My eyes scanned the photo, looking for any clue. A word on a shirt. A sign in the background. Anything. And then I saw it. The little girl on his shoulders was wearing a small, silver charm bracelet. The light caught it just right. I could make out the letters engraved on it. A name.
"Anya," I said, my voice barely a whisper. My heart was pounding. "It's not about him. It's not about this world. It's about what he was trying to get back to."
I leaned over her shoulder and typed the name into the password field. Four simple letters.
LILY
The screen flashed a bright green.
[PASSWORD ACCEPTED]
The terminal unlocked.
The screen filled with icons. Dozens of files, most of them with complex, encrypted names. But one folder, right in the center of the screen, was already open. It was labeled in plain, simple text.
[PERSONAL LOGS]
My hand was shaking as I reached out and used the terminal's touch interface.
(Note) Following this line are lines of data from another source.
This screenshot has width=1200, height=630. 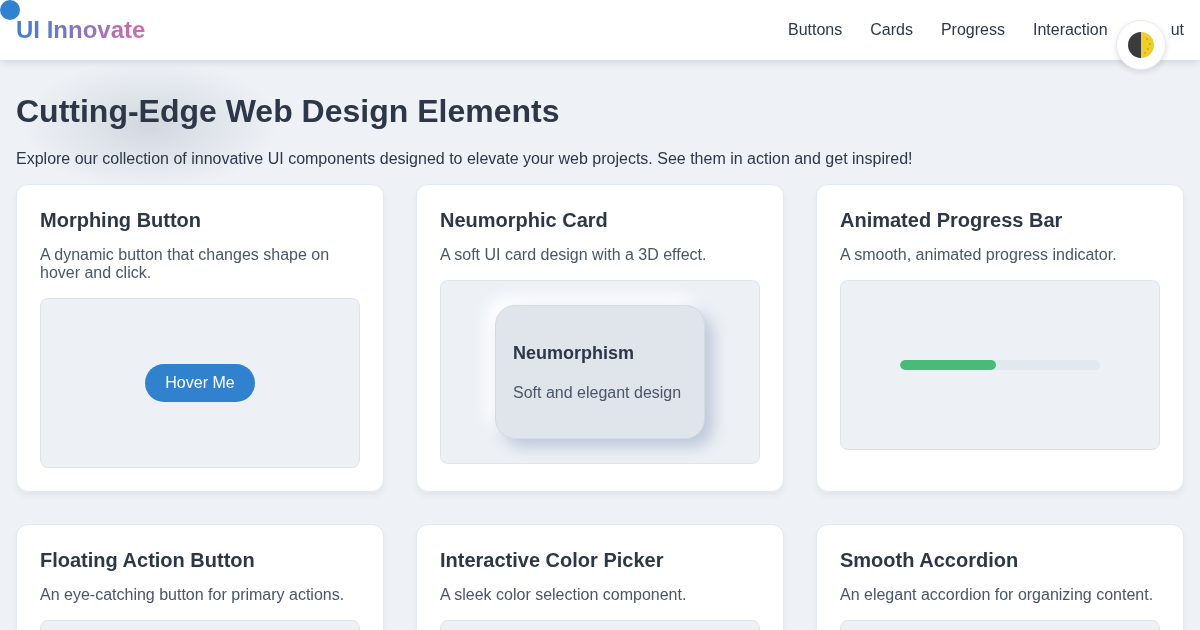 What do you see at coordinates (200, 383) in the screenshot?
I see `morph-button: Hover Me` at bounding box center [200, 383].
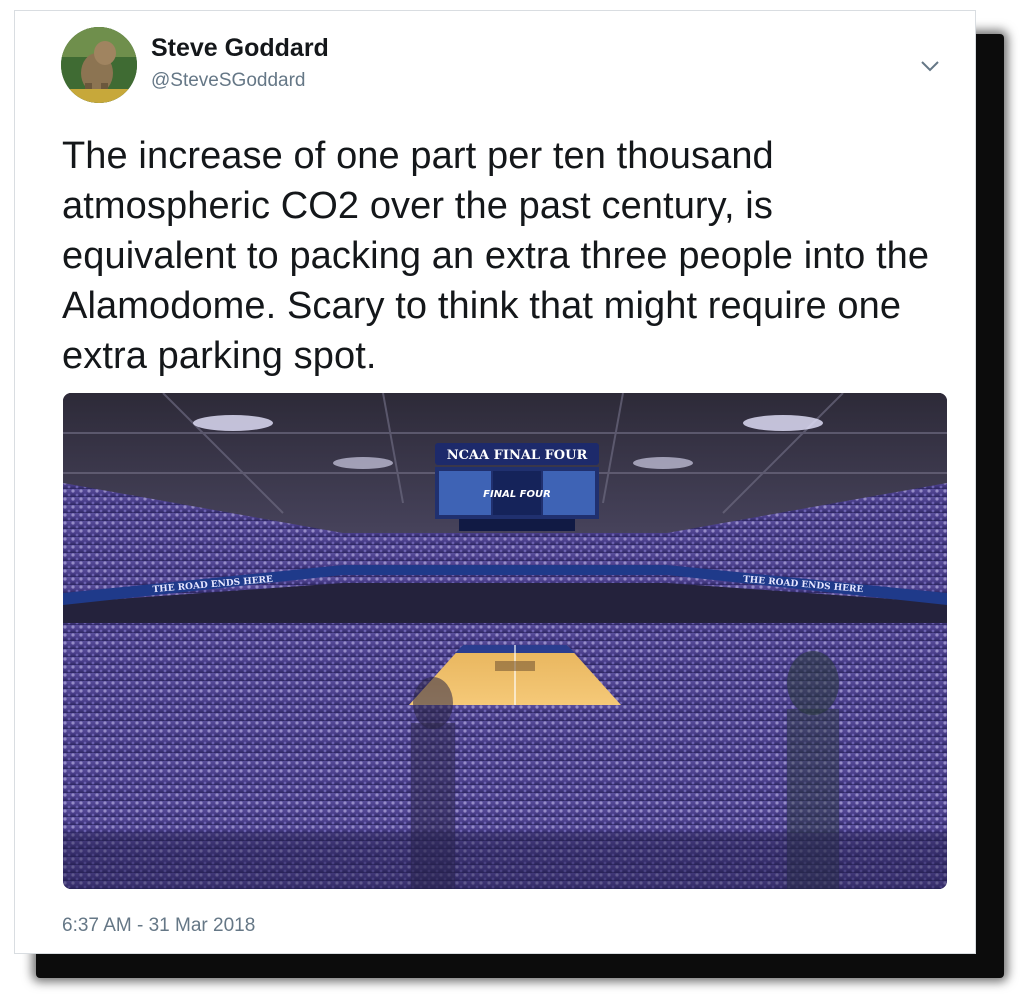  I want to click on author-handle: @SteveSGoddard, so click(228, 81).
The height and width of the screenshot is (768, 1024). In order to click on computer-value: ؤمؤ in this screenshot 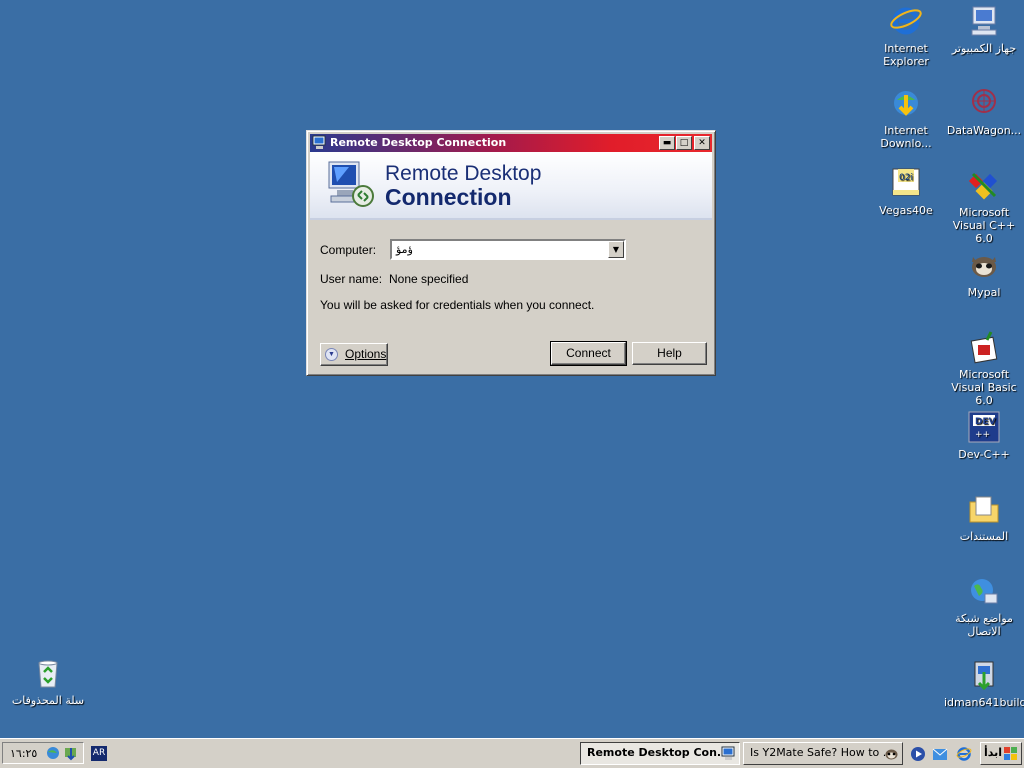, I will do `click(404, 250)`.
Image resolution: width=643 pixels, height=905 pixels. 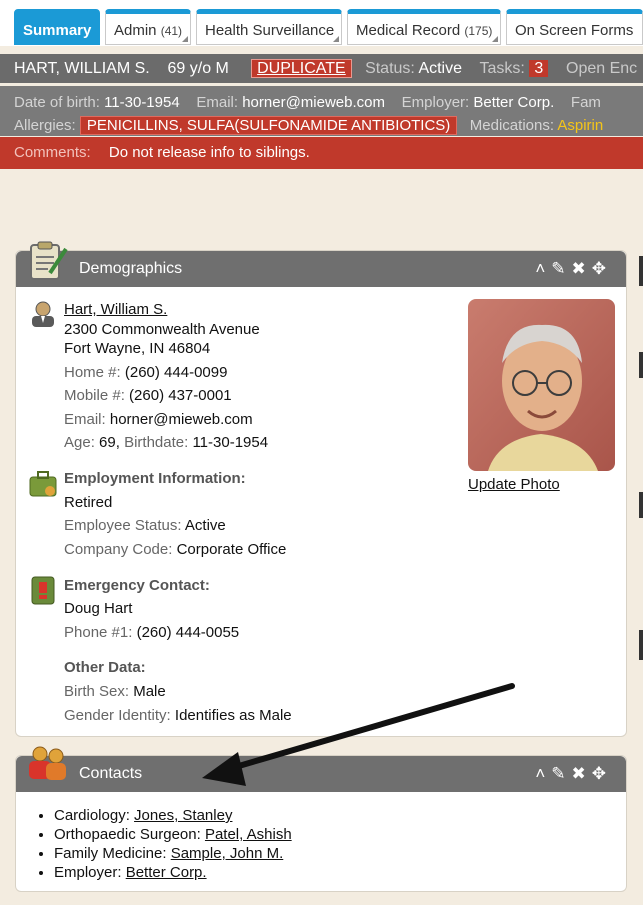 What do you see at coordinates (358, 734) in the screenshot?
I see `annotation-arrow-icon` at bounding box center [358, 734].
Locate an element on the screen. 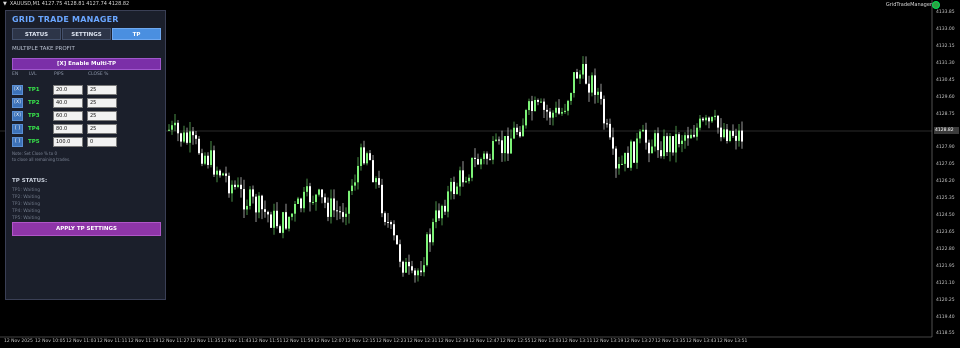 This screenshot has width=960, height=348. tp5-close-input: 0 is located at coordinates (102, 142).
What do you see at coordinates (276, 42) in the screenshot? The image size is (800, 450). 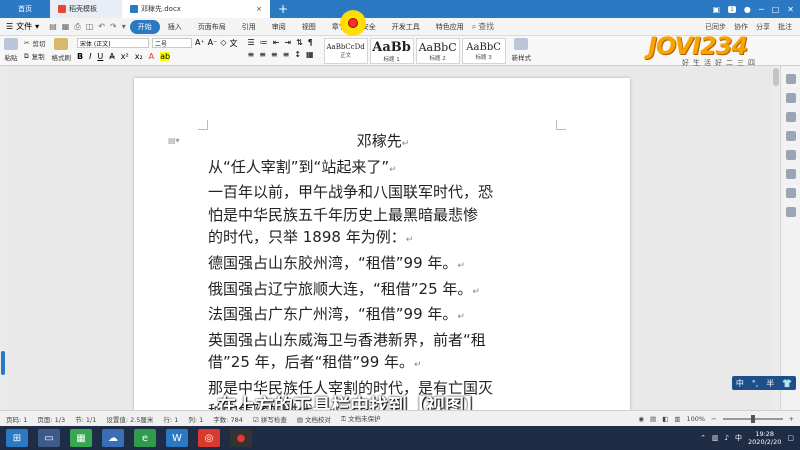 I see `outdent-icon: ⇤` at bounding box center [276, 42].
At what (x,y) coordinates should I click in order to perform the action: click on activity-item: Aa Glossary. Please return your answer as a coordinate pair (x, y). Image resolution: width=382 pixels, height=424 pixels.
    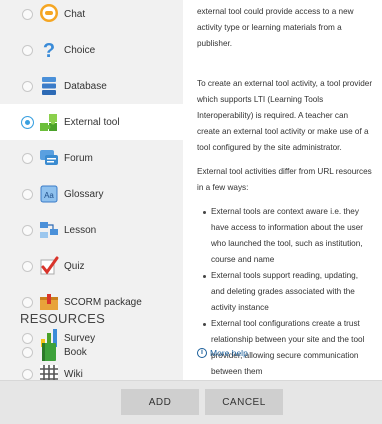
    Looking at the image, I should click on (92, 194).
I clicked on the first file, an audio log dated several months ago.
A man's voice filled the silent room. It was Caden's voice. Tired, stressed, but clear and determined.
"Log entry 34," the voice said. "My brother thinks I'm a fool. He thinks power is the only thing that matters in this world. But he's wrong. I've found it. A flaw in the system's core architecture. A vulnerability in the code that governs our reality. It's not a perfect prison. There are seams. There are backdoors."
He paused, and his voice filled with a desperate, burning hope that sent a shiver down my spine.
"I think... I think I've found a way out."